June 10, 2026
సోది — ep. 2
she chose him, from inside a box she did not build
There is a very specific Instagram reel that gets made every few months. A girl, clearly urban, clearly someone with opinions, posts a video explaining her "semi-arranged marriage journey." The font is aesthetic. The audio is something soft and cinematic. She talks about how she and her husband "chose each other" but with family support. She uses words like "aligned" and "intentional." The comments fill up with heart emojis from other girls saying this is so beautiful, this is what I want.
The husband she chose was filtered by caste before she ever saw his profile. Shaadi.com had a caste filter listed alongside height and income as standard search criteria — removed in 2020, after a petition forced their hand. They also had a skin tone filter: fair, wheatish, dark, on a dropdown, for finding a life partner. That filter stayed up until public pressure took it down too. The reel about choosing each other and being intentional does not mention that the choosing happened inside a shortlist her parents approved, sorted by criteria that have nothing to do with who the person is.
She met him, they texted, they had coffee a few times, she liked him, and the families moved forward. A talking stage inside a pre-filtered pool, with family sign-off at every checkpoint. She could have said no to individual candidates — she just had no say in who made the list. But because the talking stage existed, because there was a moment of personal decision, the whole thing becomes a love story for the grid.
The wedding gets the same treatment. The ceremony now runs between 25 and 50 lakh rupees at the mid-range level — that is the tier trying to look like the luxury tier, nowhere near the top. The decor is chosen for how it photographs. The florals are designed for the camera. The bridal makeup team is picked partly on their social following. Multiple outfit changes are expected. Videographers offer cinematic reels as a base package. One journalist who covered this beat wrote that the photoshoots were longer than the wedding itself. The gifts are definitely not dowry, the captions say, and the groom's family just happens to receive a car.

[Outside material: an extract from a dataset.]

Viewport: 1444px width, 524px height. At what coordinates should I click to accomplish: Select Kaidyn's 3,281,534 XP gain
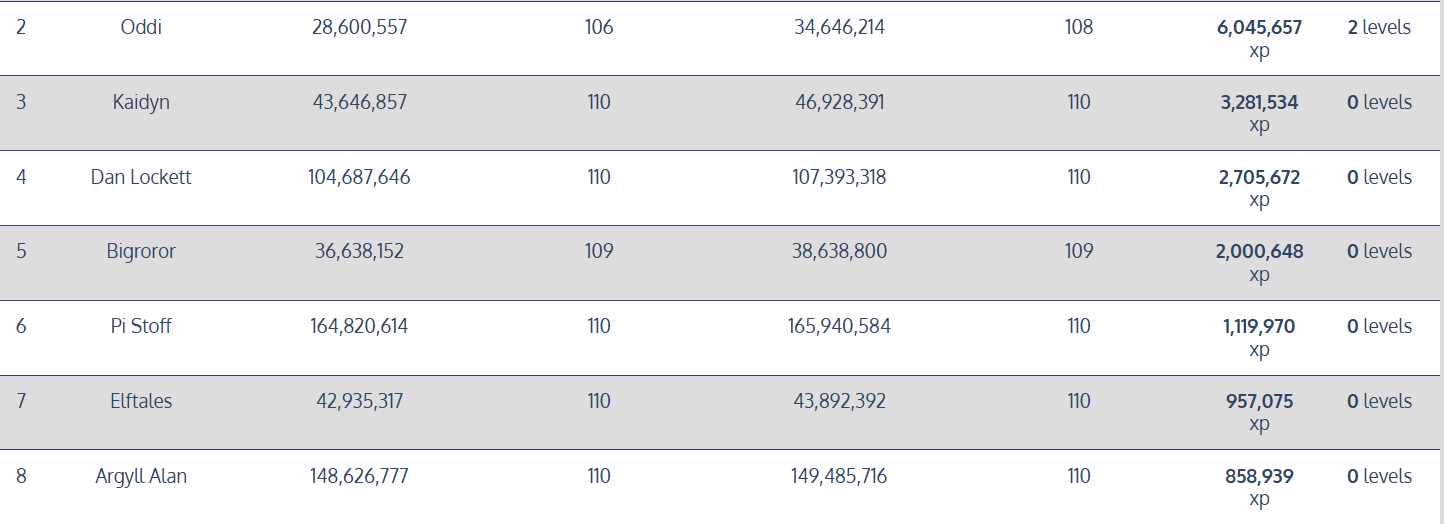click(x=1259, y=102)
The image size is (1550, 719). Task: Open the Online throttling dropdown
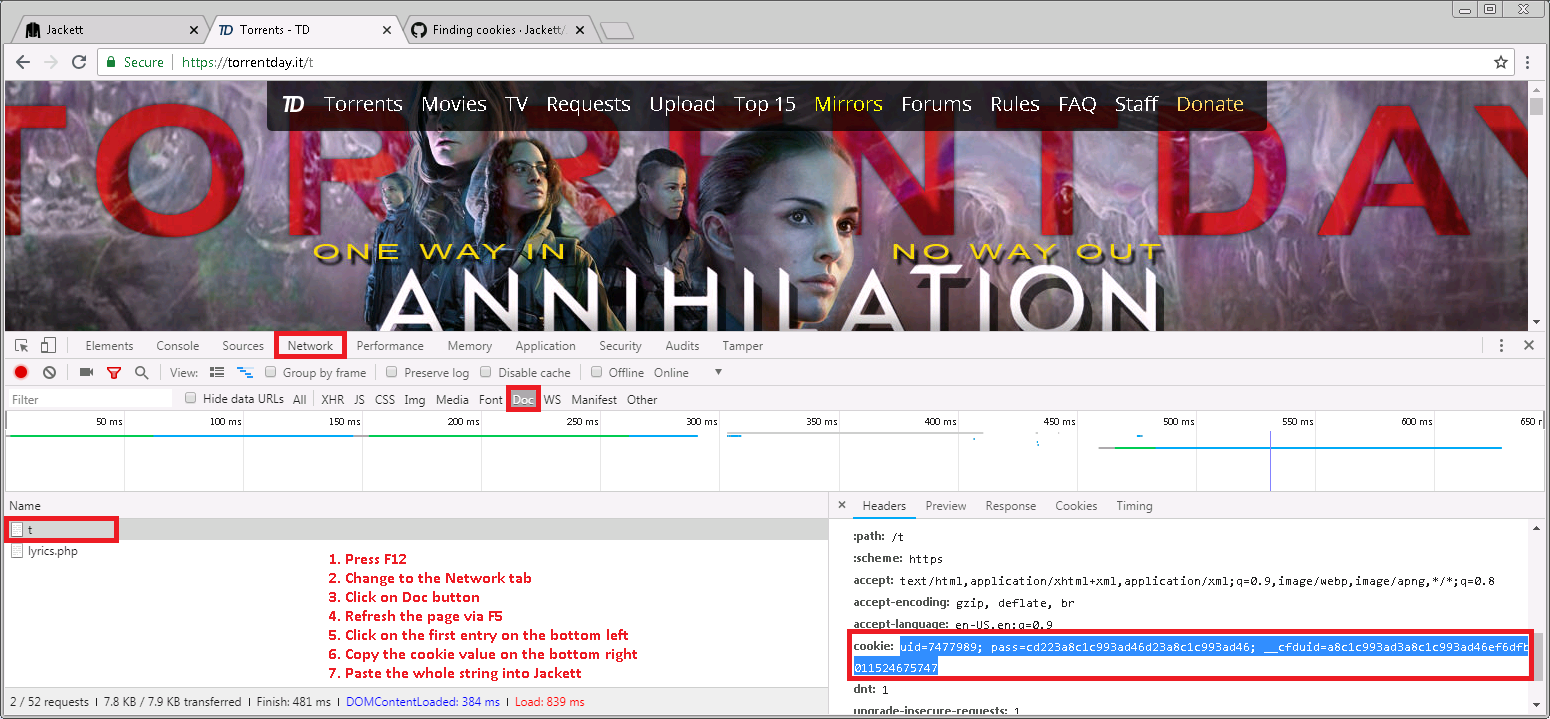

What gets posted afterward is a highlight reel of a decision that was made mostly by other people, dressed up as a personal love story. The girl who spent years posting about autonomy and therapy and knowing her worth goes quiet when the profiles come out. She stops using the language she used before. She calls it keeping an open mind, or she calls it maturity, or she says she realised what actually matters — which means she understood what would happen if she pushed back and chose not to find out. The guy she ends up with is the Indian GenZ guy who argues about feminism online and goes home expecting a girl from his caste, preferably fair, vetted by his mother. He says he is just respecting his parents. He says arranged marriage has a low divorce rate, which it does — as if that is proof that people are happy rather than proof that leaving is expensive and socially ruinous for the woman.
A Business Insider essay from 2025 circulated widely — a GenZ woman explaining why she was choosing arranged marriage after five years on dating apps. Shared approvingly by thousands. The argument was that dating apps were exhausting and the family shortlist was a more efficient path to someone serious. The shortlist is more efficient, genuinely. It is also still sorted by caste and skin tone, and the essay did not mention this, and neither did any of the thousands of people sharing it approvingly, because saying it out loud would puncture the whole reframe.
The reel gets posted. The comments fill up. Another girl watches it and thinks: this is so beautiful, this is what I want. The filter stays invisible. The story stays a love story. The caption says she chose him. She did, from inside a box she did not build and did not question, with good lighting on the whole thing.
A love story, sorted by caste and skin tone before she ever saw his profile.